-- Problem statement --
Select the lines below containing the word "Enable".

-- Given data --
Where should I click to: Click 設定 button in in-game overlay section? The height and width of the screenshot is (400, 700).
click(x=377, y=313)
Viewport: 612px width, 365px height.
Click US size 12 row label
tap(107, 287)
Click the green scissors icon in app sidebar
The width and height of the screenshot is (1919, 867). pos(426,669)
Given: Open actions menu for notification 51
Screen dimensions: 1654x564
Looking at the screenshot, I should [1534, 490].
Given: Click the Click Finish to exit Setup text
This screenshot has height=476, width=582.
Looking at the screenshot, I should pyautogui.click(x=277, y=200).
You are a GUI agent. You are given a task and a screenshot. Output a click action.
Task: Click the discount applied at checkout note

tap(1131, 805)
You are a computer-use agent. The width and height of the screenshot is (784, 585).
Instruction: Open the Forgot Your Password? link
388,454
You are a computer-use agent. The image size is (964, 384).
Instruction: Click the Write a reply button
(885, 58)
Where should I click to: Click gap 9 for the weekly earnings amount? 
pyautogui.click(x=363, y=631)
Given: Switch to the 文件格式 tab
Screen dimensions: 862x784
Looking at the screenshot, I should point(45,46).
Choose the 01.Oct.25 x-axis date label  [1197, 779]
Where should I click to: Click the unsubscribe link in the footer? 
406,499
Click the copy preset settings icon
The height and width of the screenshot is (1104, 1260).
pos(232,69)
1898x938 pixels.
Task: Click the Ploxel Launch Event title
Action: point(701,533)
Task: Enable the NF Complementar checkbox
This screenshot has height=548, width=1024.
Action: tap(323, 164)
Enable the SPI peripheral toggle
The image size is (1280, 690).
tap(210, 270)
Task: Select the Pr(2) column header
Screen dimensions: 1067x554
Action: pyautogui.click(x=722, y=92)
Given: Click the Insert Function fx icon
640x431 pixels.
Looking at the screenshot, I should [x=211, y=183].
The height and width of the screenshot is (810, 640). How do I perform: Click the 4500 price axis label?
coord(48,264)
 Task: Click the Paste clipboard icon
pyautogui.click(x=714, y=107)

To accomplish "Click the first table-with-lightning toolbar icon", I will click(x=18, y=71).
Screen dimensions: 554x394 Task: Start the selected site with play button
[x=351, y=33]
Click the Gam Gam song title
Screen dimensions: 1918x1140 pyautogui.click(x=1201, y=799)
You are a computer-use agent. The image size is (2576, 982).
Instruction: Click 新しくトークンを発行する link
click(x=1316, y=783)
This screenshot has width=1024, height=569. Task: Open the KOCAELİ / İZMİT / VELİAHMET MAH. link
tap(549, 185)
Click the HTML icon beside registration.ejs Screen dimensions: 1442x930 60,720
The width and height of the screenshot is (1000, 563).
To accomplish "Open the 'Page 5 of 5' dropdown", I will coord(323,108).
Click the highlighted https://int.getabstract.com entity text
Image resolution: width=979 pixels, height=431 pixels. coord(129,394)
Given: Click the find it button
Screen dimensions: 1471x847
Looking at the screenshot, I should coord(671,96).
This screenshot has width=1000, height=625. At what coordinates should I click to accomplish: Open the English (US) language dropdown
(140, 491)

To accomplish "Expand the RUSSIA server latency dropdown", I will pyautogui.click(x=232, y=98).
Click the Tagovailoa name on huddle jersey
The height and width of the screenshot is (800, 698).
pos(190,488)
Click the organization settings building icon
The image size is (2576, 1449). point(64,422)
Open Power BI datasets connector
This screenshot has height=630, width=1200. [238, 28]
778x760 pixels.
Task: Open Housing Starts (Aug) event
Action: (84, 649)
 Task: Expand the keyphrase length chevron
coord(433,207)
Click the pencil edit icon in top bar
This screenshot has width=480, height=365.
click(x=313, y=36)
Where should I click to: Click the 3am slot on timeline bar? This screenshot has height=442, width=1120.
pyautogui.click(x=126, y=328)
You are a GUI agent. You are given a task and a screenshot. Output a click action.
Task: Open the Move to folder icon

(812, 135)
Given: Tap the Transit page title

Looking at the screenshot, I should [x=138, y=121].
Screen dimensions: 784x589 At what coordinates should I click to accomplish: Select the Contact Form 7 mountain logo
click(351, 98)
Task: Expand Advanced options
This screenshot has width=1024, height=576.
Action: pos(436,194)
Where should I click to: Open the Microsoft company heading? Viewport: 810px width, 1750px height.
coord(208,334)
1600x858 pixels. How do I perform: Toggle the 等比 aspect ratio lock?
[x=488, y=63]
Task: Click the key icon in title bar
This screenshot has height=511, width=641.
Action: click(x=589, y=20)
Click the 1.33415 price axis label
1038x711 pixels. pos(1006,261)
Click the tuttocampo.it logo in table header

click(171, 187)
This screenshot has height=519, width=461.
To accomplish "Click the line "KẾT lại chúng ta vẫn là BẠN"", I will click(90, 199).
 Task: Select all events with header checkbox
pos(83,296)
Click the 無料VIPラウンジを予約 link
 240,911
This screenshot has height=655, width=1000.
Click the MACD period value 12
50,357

-- Response for this exercise --
Task: Enable the NF Complementar checkbox
Enable the SPI peripheral toggle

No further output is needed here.